§ **Short exercise**
Find each line in the entries below that contains the string "width", and copy those lines.

§ **Data for this exercise**
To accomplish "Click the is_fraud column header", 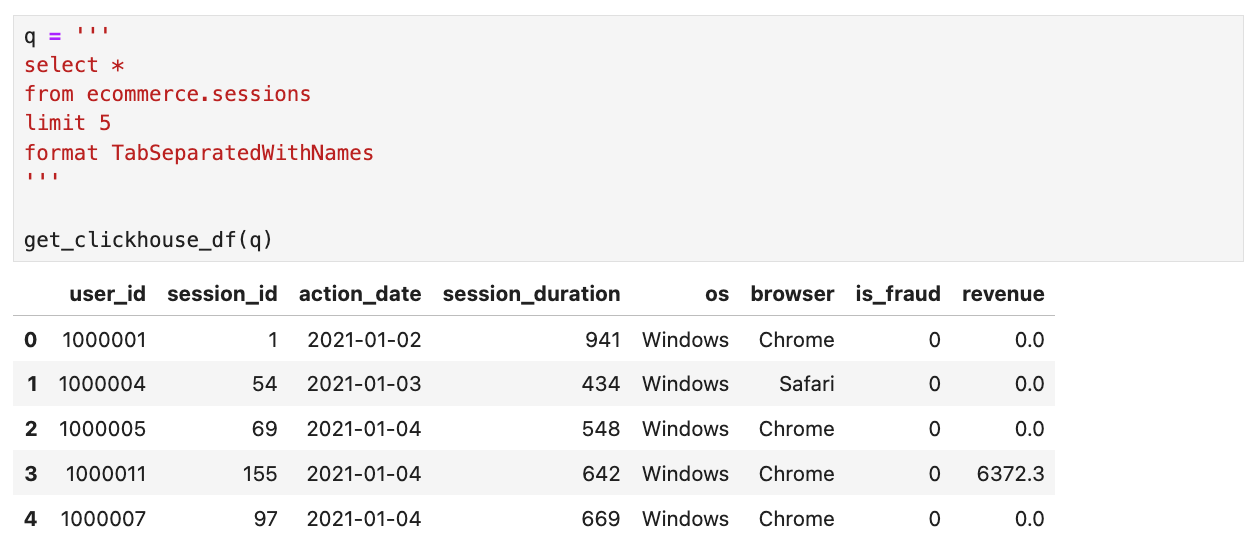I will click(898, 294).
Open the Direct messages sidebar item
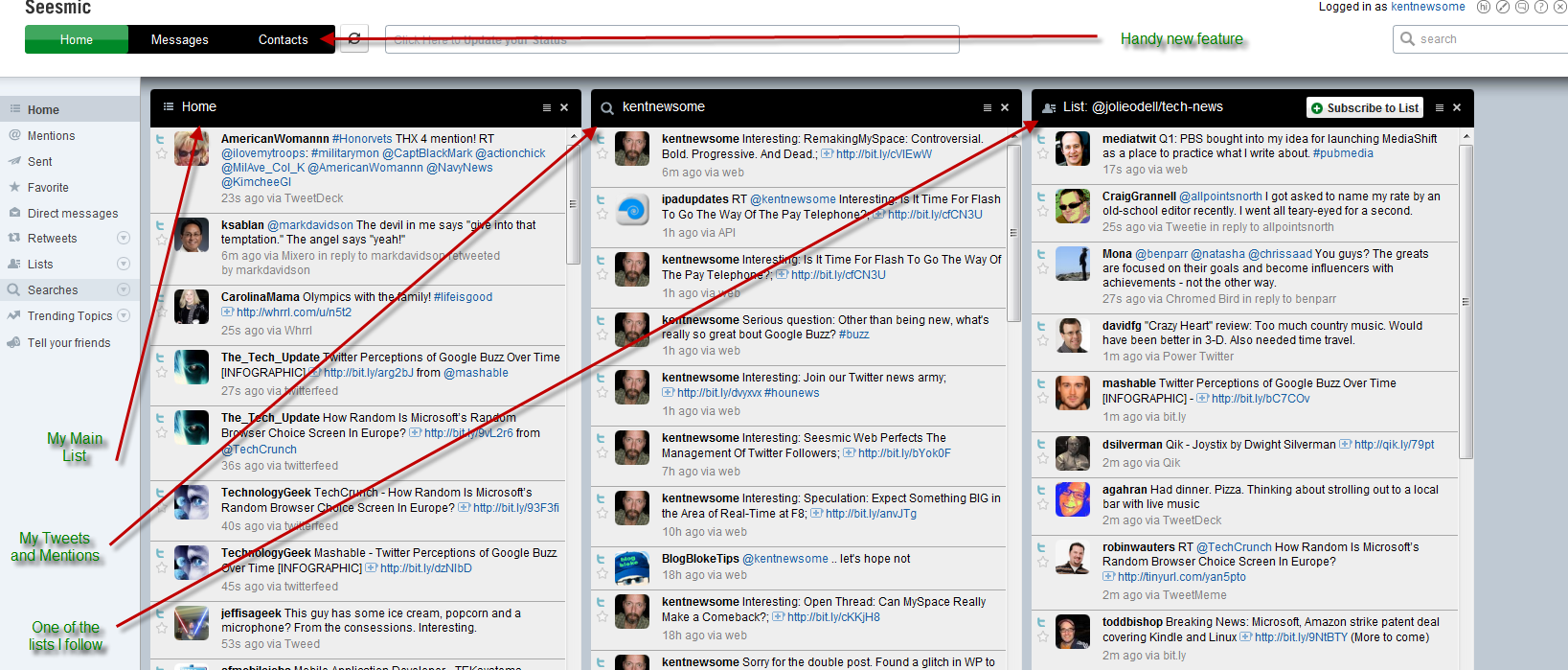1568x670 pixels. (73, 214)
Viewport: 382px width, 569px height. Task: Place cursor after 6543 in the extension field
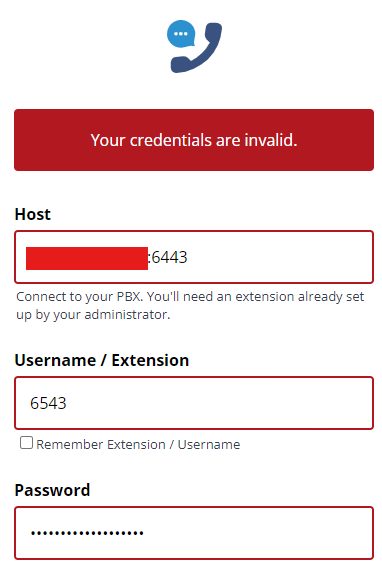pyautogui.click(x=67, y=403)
---
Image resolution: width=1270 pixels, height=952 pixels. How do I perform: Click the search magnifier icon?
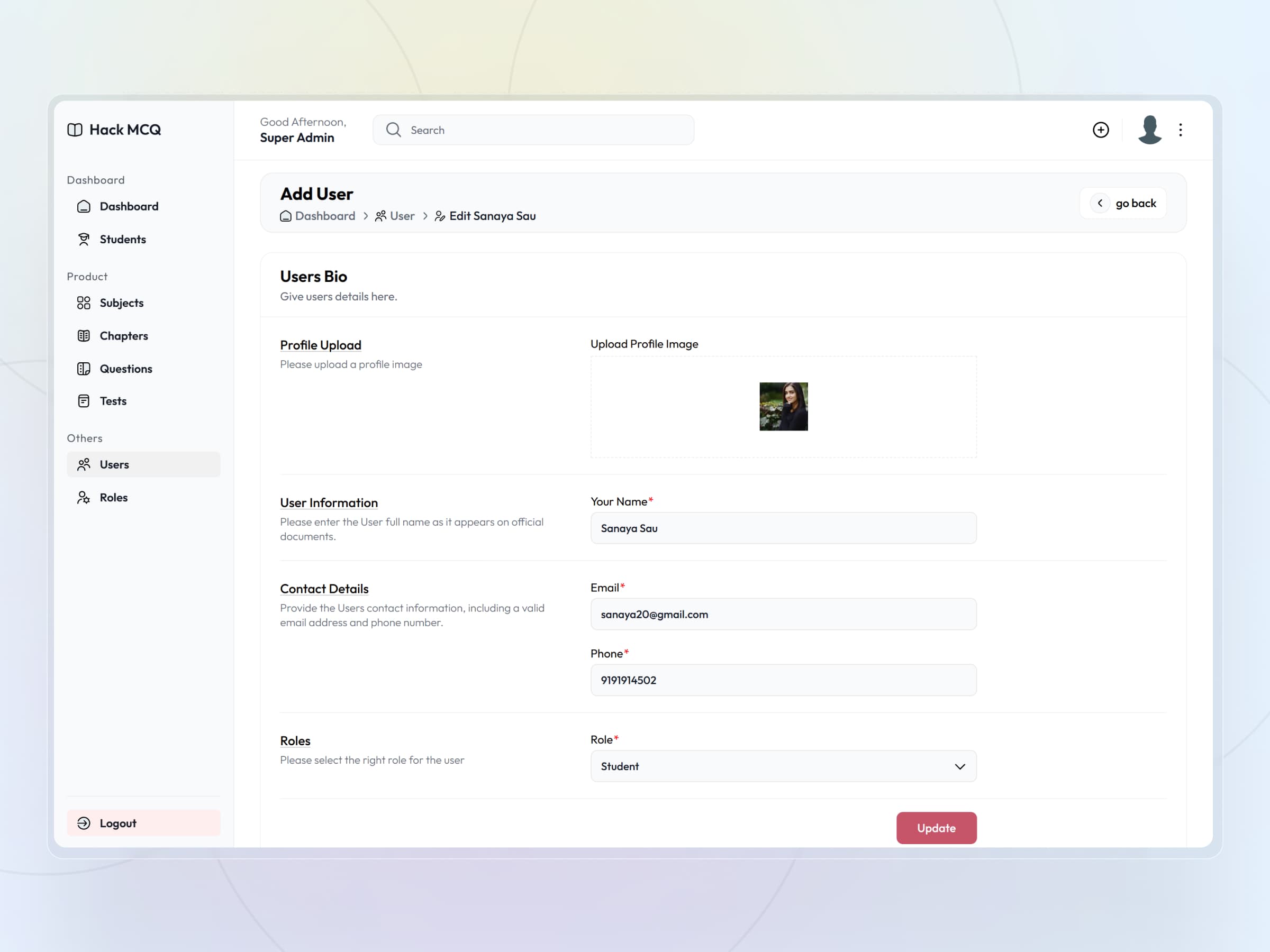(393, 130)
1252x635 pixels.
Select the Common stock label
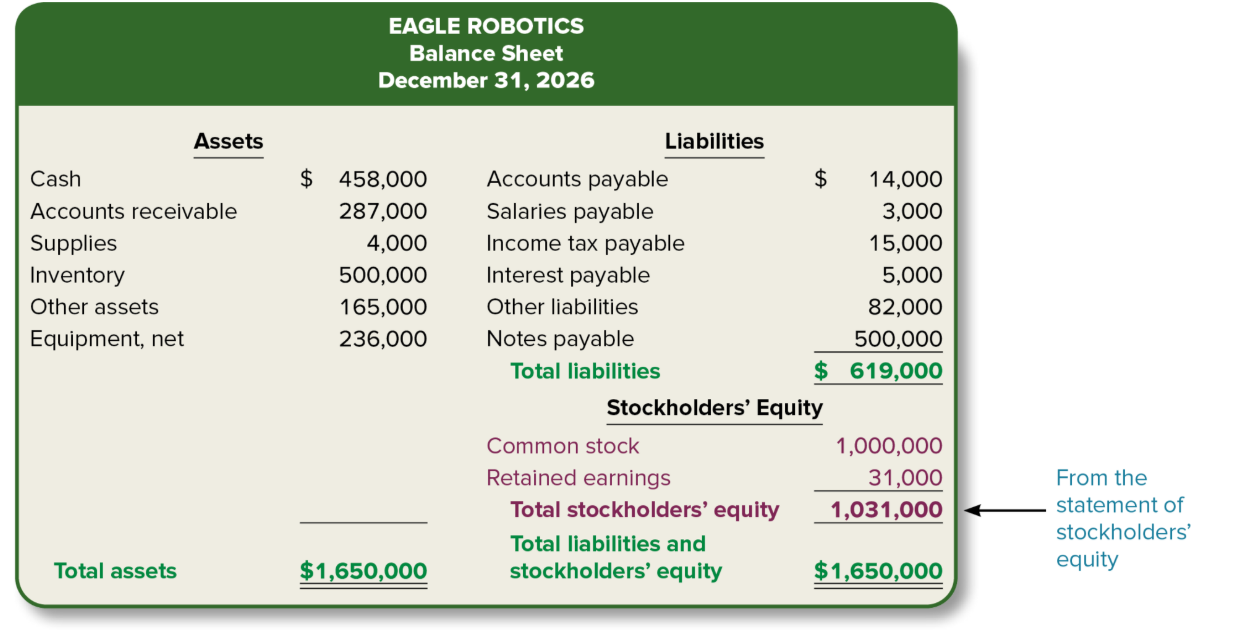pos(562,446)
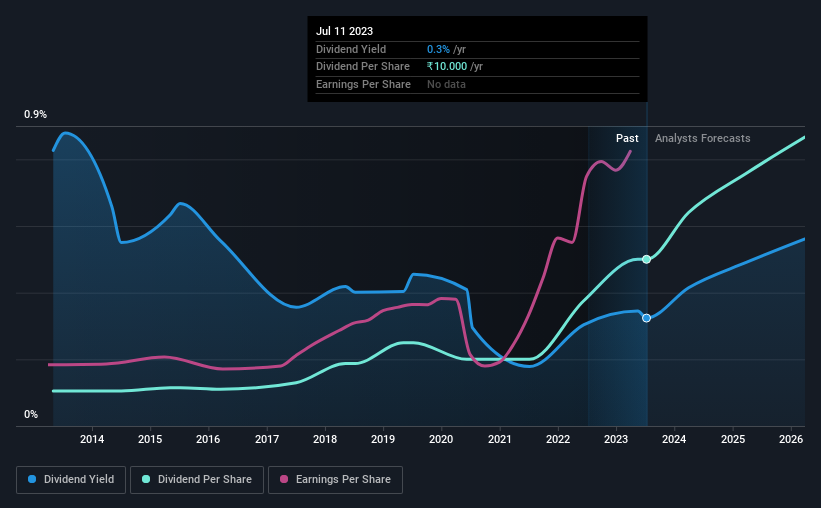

§ **Response for this exercise**
Viewport: 382px width, 569px height. Task: Place cursor after 6543 in the extension field
Image resolution: width=1270 pixels, height=952 pixels. How do I perform: Click the search magnifier icon?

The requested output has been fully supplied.